6. The natural monomeric flavor raw material data analysis method based on HPLC-MRMS according to claim 5, characterized by, The size of the moving window is 60 points; the outlier elimination is specifically: based on the first derivative, if the derivative exceeds 2.5, it is marked as an outlier and corrected by linear interpolation.
7. The HPLC-MRMS-based natural monomeric flavor raw material data analysis method according to claim 1, characterized by, The steps for extracting effective peaks using the dynamic window smoothing strategy specifically include: A dynamic window smoothing strategy is used to estimate instrument noise. The noise window width is set, and the 80% quantile within the window is taken as the threshold. For pseudo-chromatographic peaks corresponding to local maximum values, the instrument noise under them is estimated by linear interpolation. The signal-to-noise ratio (SNR) is calculated, and only effective chromatographic peaks with SNR > 10 are retained, while low-quality pseudo-peaks and noise peaks are removed.
8. The natural monomeric flavor raw material data analysis method based on HPLC-MRMS according to claim 1, characterized by, In the step of generating segmented mass spectra by integrating information, after baseline correction and noise subtraction of the EIC peak signal of the ion chromatogram, the ion mass-to-charge ratio m / z and response intensity information of the effective ions are integrated to generate segmented average mass spectra, focusing on the enrichment segment of characteristic components.
9. The natural monomeric flavor raw material data analysis method based on HPLC-MRMS according to claim 1, characterized by, The step of identifying fragrance raw materials by quantifying the overlap of characteristic ions using the Jaccard coefficient specifically includes: Ion pretreatment involves screening ions with a signal-to-noise ratio > 50, fusing ions with similar mass-to-charge ratios according to a tolerance of 0.001 Da, and selecting the top 100 ions based on their response intensity. The Jaccard coefficient is calculated using the formula J(A, B) = |A∩B| / |A∪B|, where |A∩B| is the number of ions in ion A and ion B whose mass-to-charge ratio m / z deviation is ≤ 0.001 Da and whose response intensity meets the threshold, and |A∪B| is the total number of ions in ion A and ion B. The coefficient ranges from 0 to 1, with a higher degree of matching indicating a closer match to 1.

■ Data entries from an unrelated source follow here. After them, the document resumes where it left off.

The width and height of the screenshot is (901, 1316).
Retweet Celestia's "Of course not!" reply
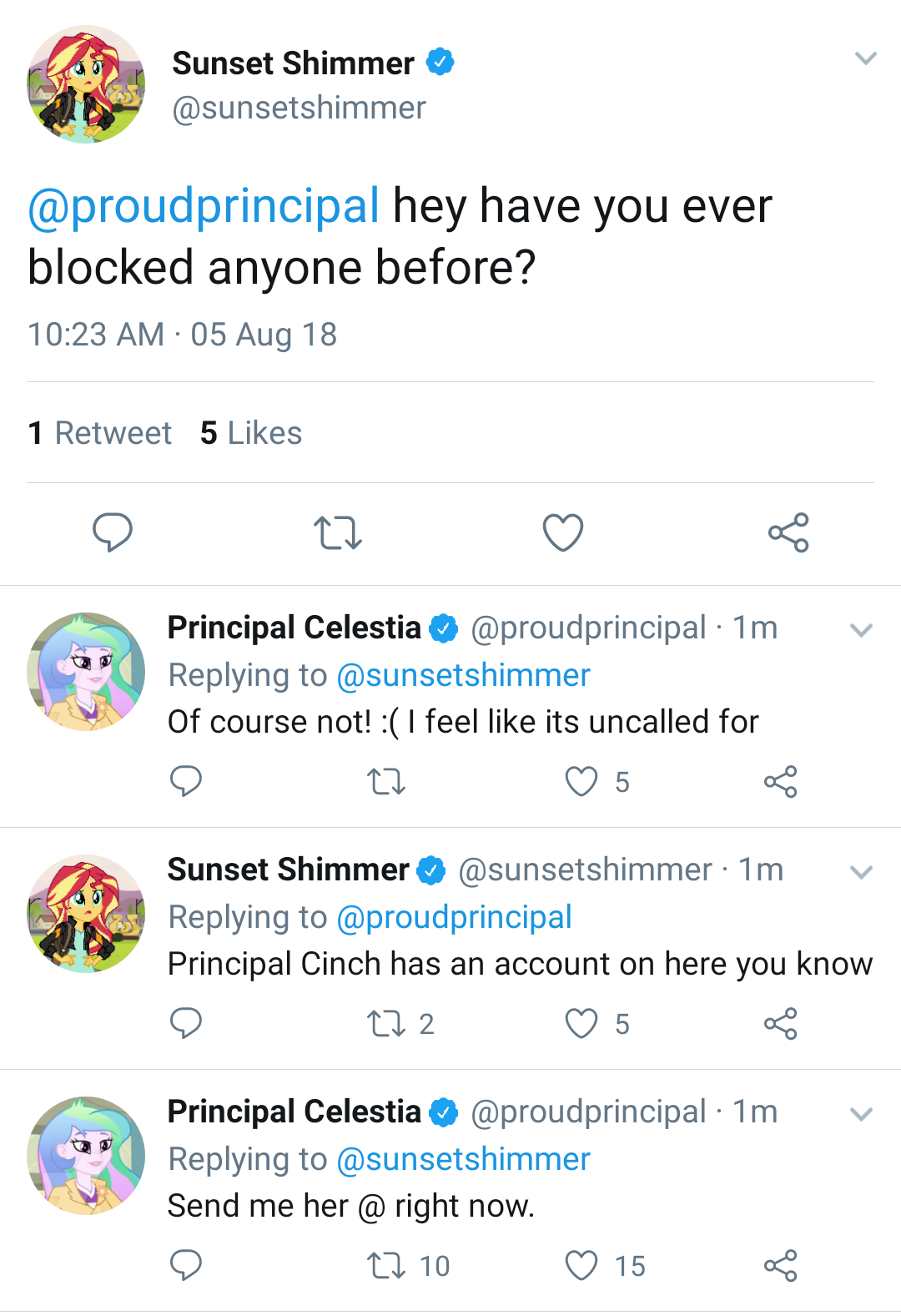pyautogui.click(x=386, y=782)
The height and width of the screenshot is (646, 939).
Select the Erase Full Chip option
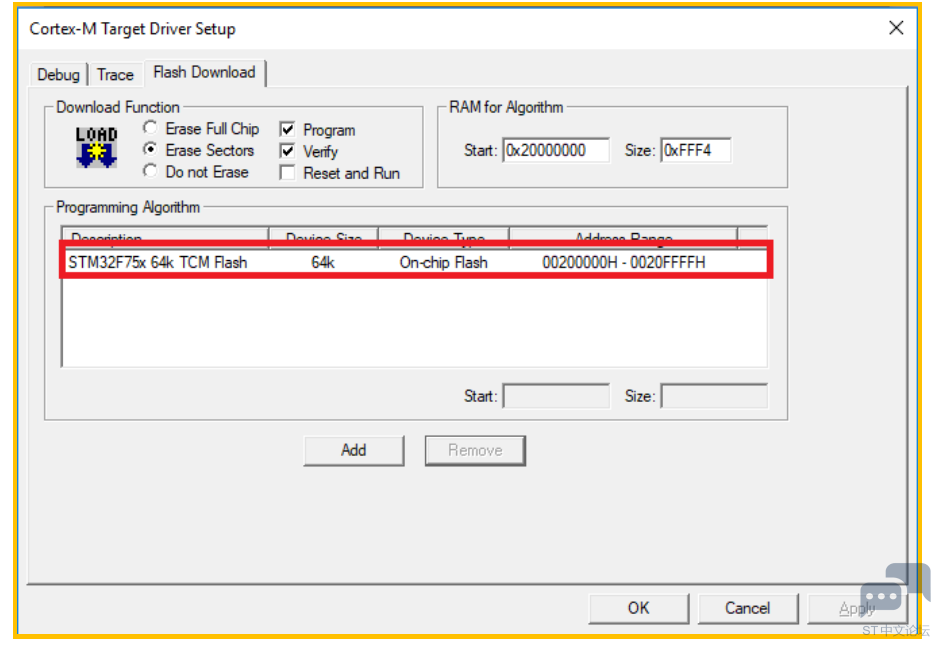click(x=150, y=128)
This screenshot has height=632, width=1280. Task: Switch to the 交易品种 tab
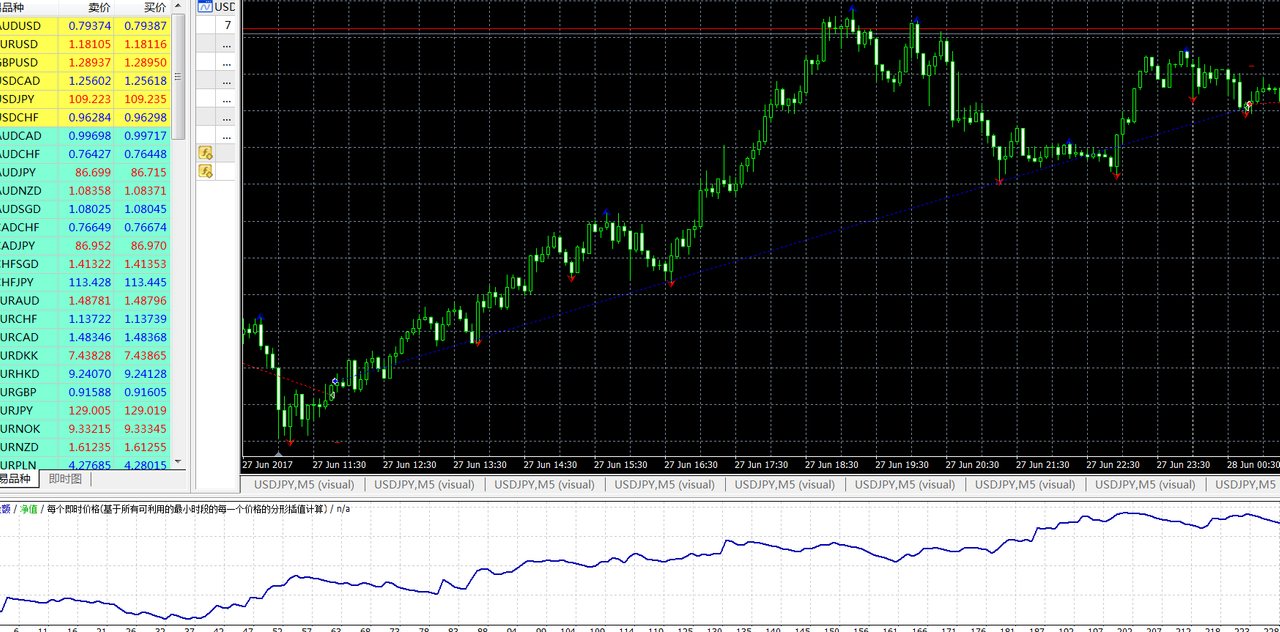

10. A natural monomer fragrance raw material data analysis system based on HPLC-MRMS, characterized by, The system is used to implement the natural monomeric fragrance raw material data analysis method according to any one of claims 1 to 9, the system comprising: The data acquisition module is used to acquire data on natural monomeric fragrance raw materials and fragrance bases based on HPLC-MRMS, and to construct total ion current chromatogram (TIC). The data processing module is used for HPLC-MRMS data preprocessing of natural monomeric fragrance raw materials: The mass spectrometry reconstruction module is used to segment and extract the EIC peak signal of the ion chromatogram according to the retention time, and integrate the information to generate segmented mass spectra. Natural monomer fragrance raw material identification module: used to identify fragrance raw materials by quantifying the overlap of characteristic ions using the Jaccard coefficient.